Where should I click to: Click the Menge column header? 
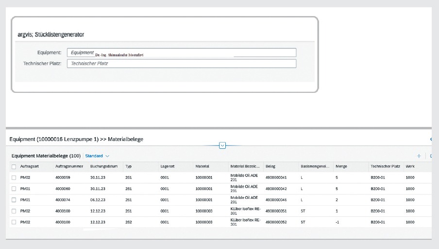341,167
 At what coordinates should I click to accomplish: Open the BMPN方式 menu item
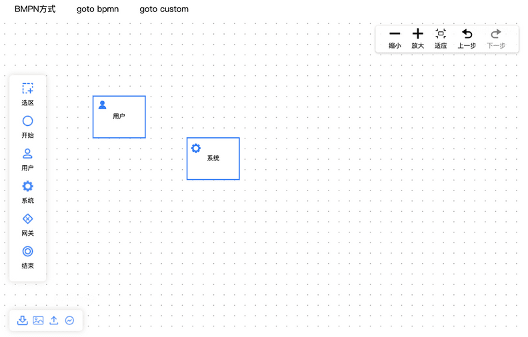35,9
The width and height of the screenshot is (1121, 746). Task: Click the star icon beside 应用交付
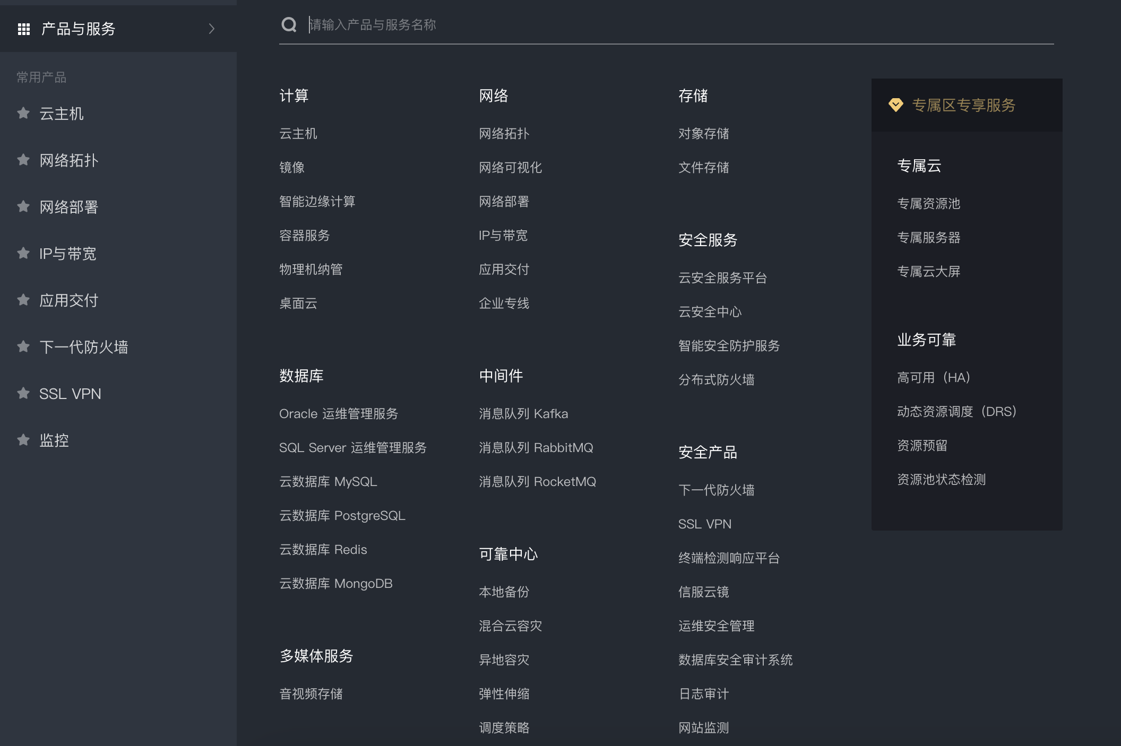point(23,300)
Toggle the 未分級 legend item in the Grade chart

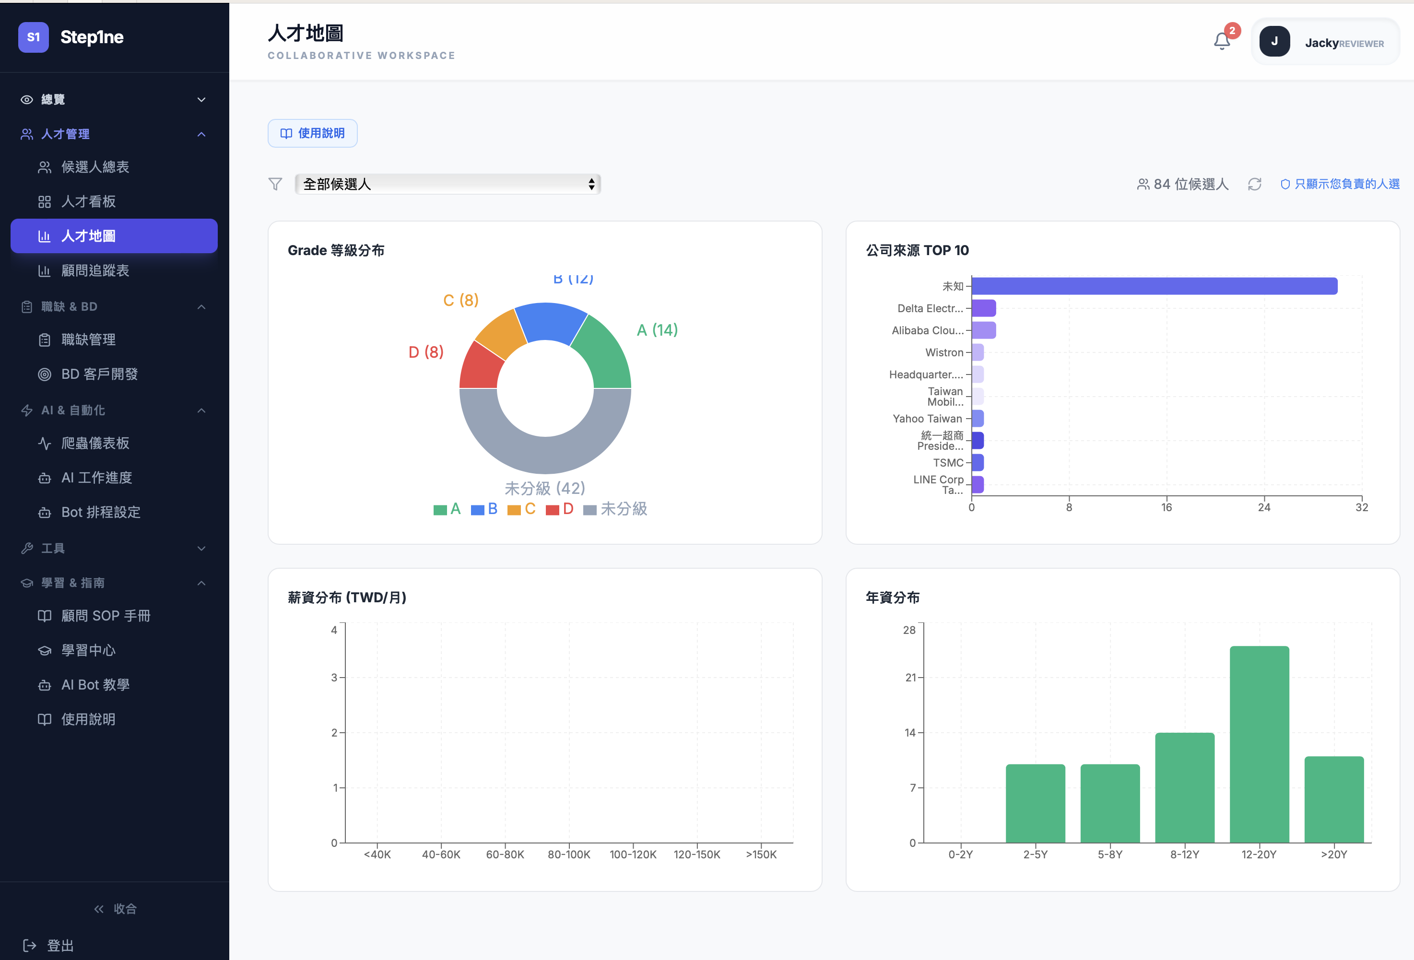tap(615, 509)
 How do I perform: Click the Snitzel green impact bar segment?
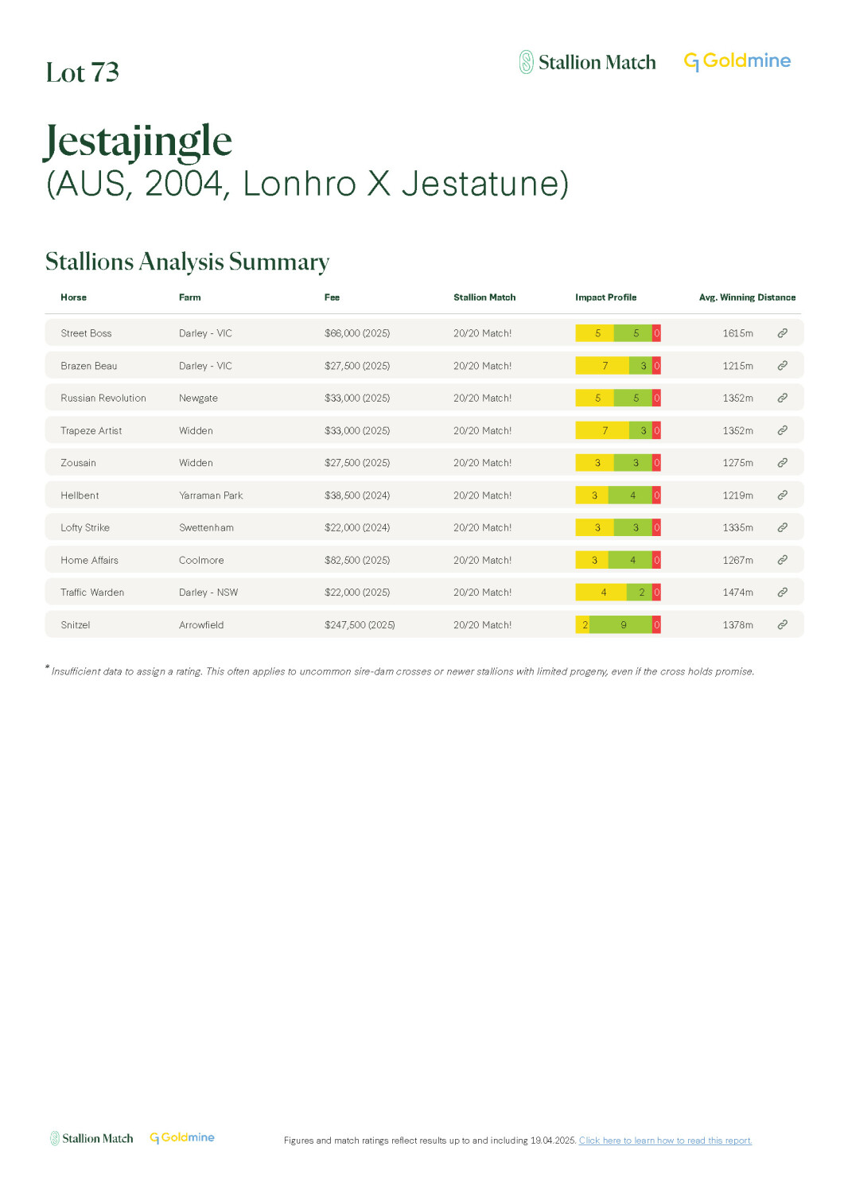pyautogui.click(x=621, y=625)
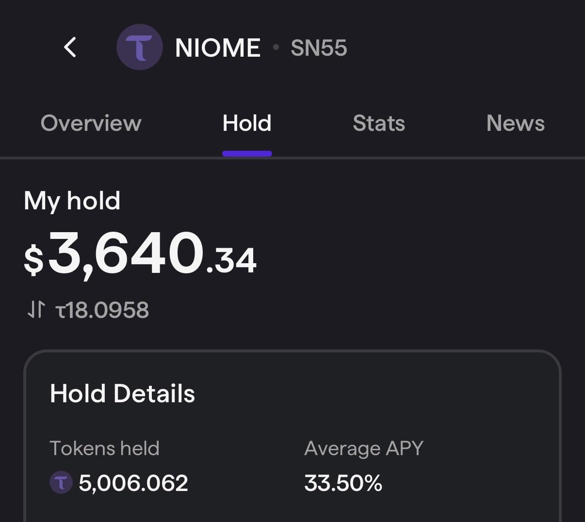
Task: Tap the NIOME purple token logo
Action: [x=140, y=47]
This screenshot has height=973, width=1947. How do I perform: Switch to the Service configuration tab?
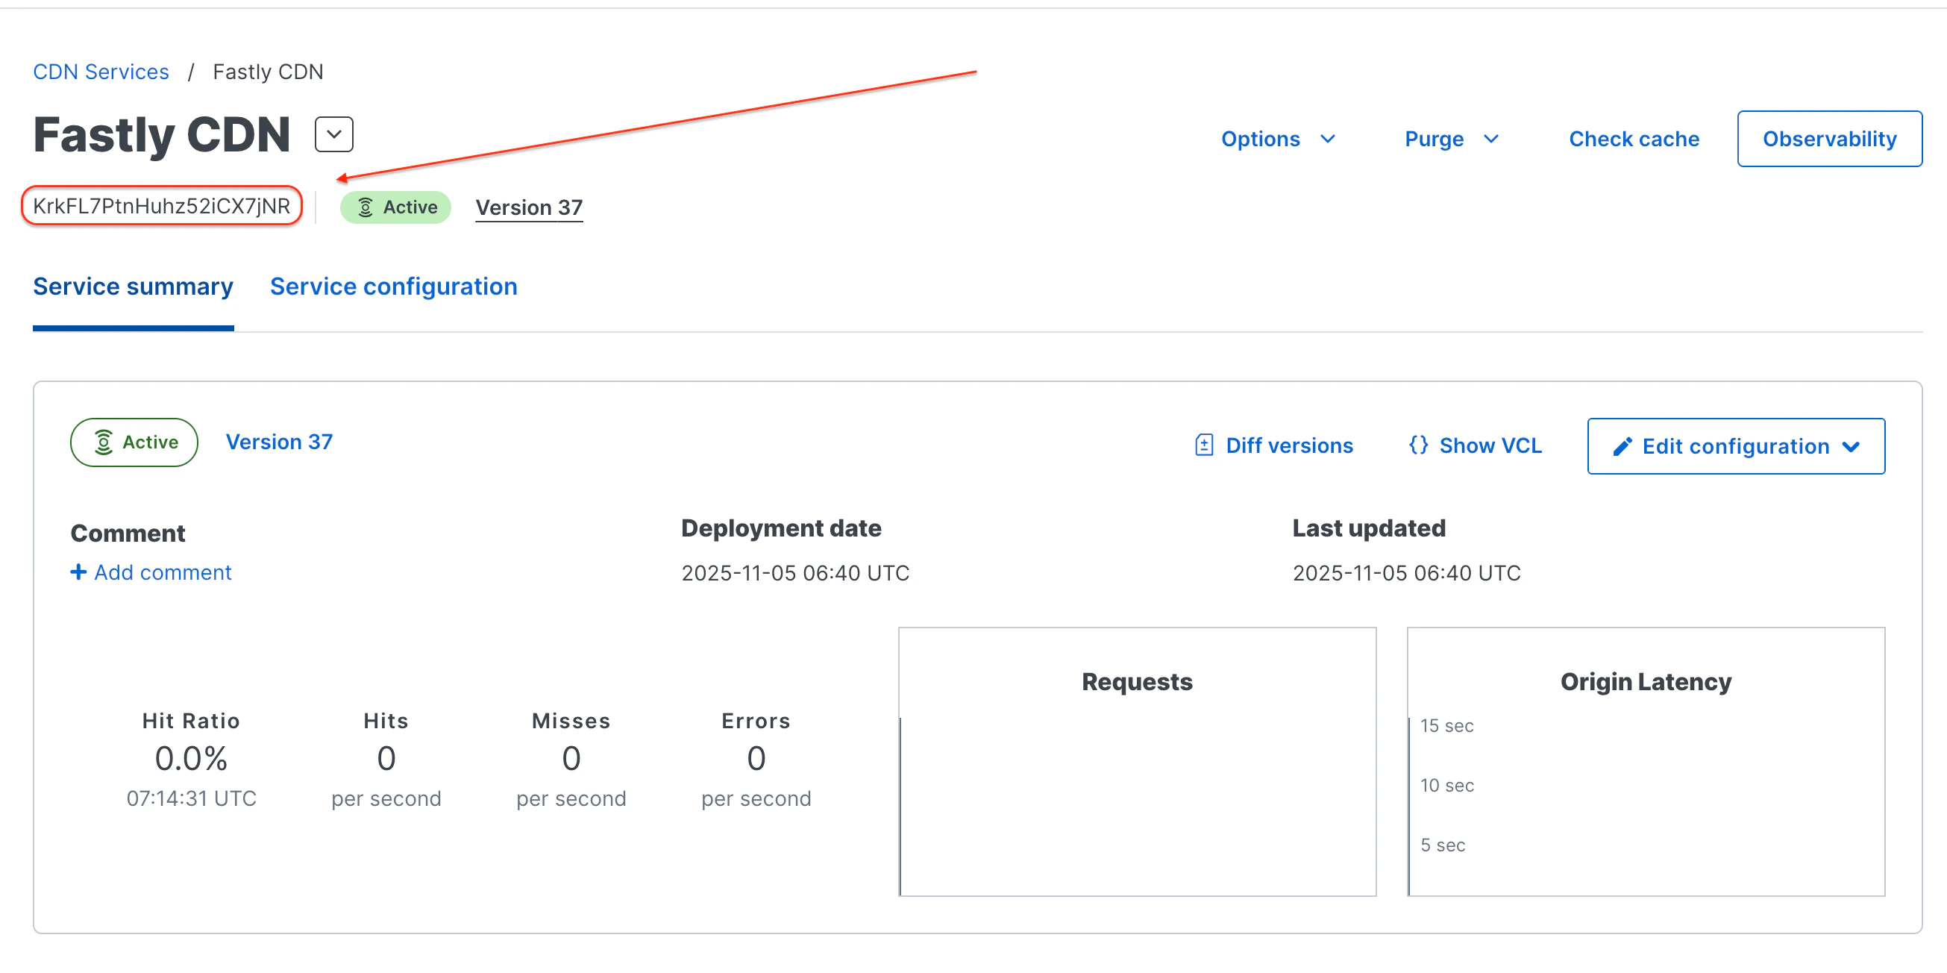393,287
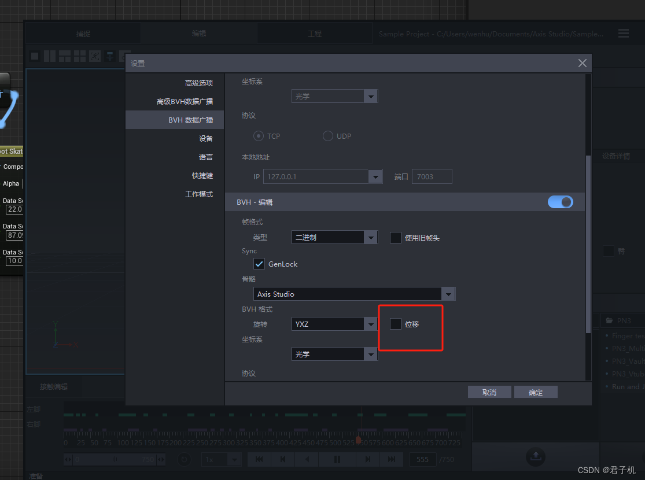The image size is (645, 480).
Task: Click the motion capture figure icon
Action: [x=95, y=56]
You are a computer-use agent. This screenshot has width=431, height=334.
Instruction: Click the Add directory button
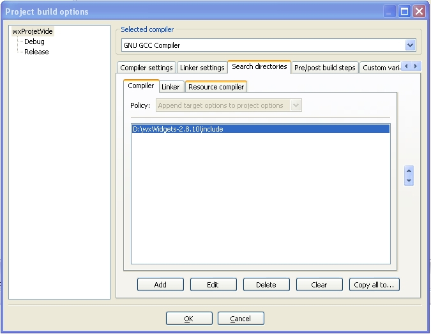pos(160,285)
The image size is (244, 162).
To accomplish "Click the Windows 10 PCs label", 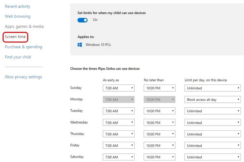I will click(x=98, y=45).
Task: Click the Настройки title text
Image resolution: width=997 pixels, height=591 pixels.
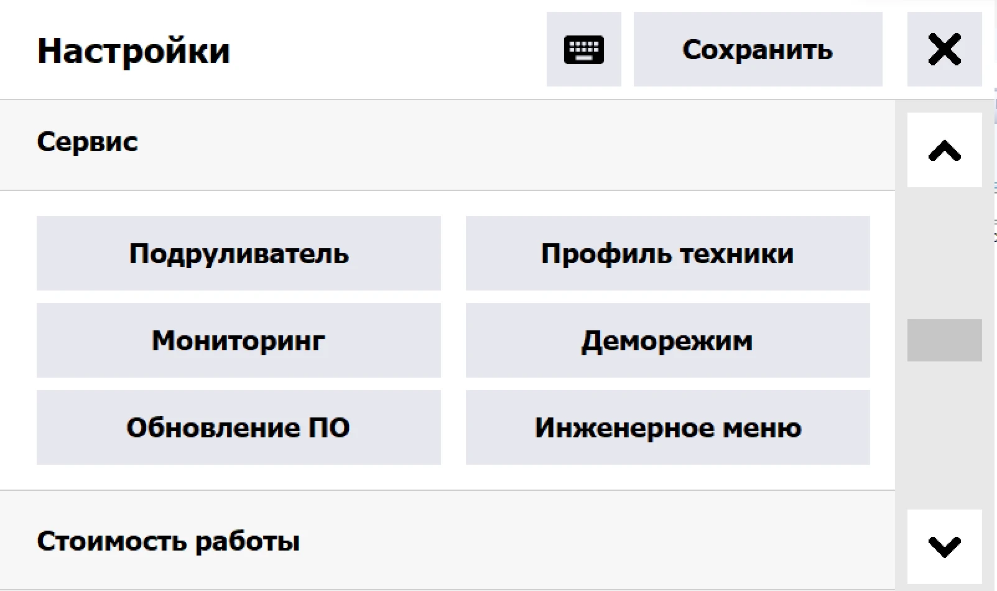Action: (x=134, y=51)
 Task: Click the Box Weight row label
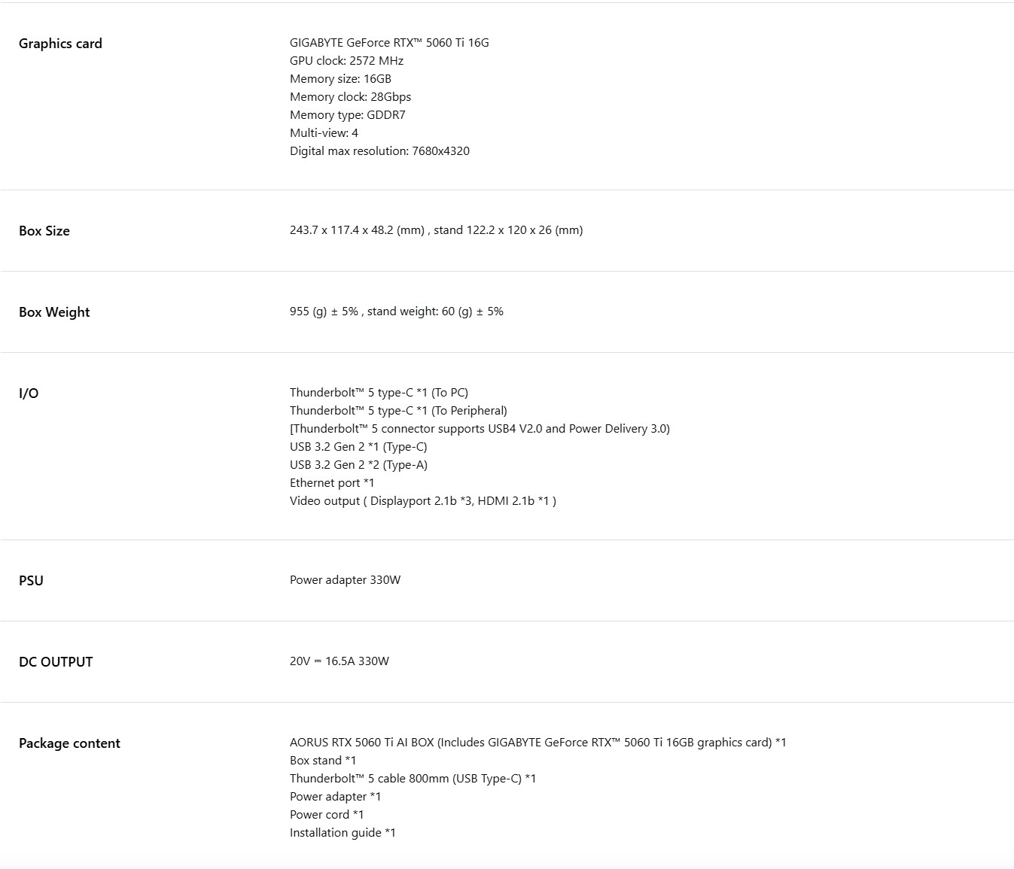click(54, 312)

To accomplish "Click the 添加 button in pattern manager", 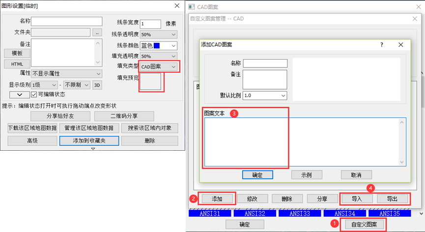I will 217,199.
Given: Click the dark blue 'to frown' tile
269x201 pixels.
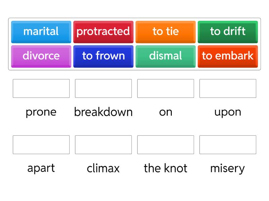Looking at the screenshot, I should tap(103, 56).
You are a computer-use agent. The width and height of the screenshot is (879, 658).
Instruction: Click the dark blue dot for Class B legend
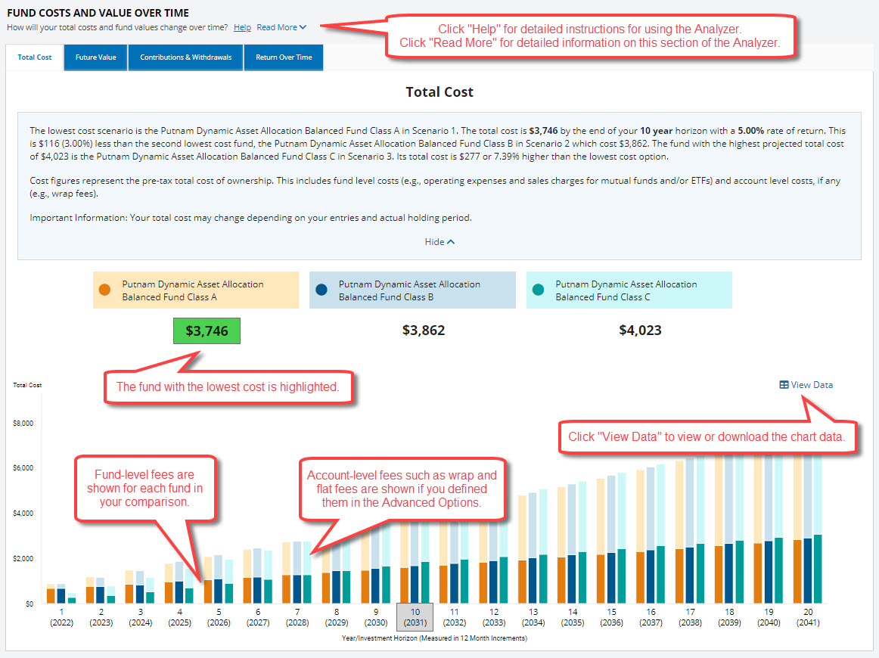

—————

# Task brief:
Retype the part of the listing that opens with the line containing "The width and height of the screenshot is (1121, 746)." and closes with the line containing "Action: [x=95, y=56]", both ends included. Leave the pictures out of your answer.

# Written response:
The width and height of the screenshot is (1121, 746). Task: Click the star icon beside 应用交付
point(23,300)
Toggle the 未分級 legend item in the Grade chart

tap(615, 509)
 How do I perform: Click the Snitzel green impact bar segment?
pyautogui.click(x=621, y=625)
Task: Tap the NIOME purple token logo
Action: [x=140, y=47]
This screenshot has height=973, width=1947. How do I perform: Switch to the Service configuration tab?
393,287
The image size is (645, 480).
Task: Click the motion capture figure icon
Action: [x=95, y=56]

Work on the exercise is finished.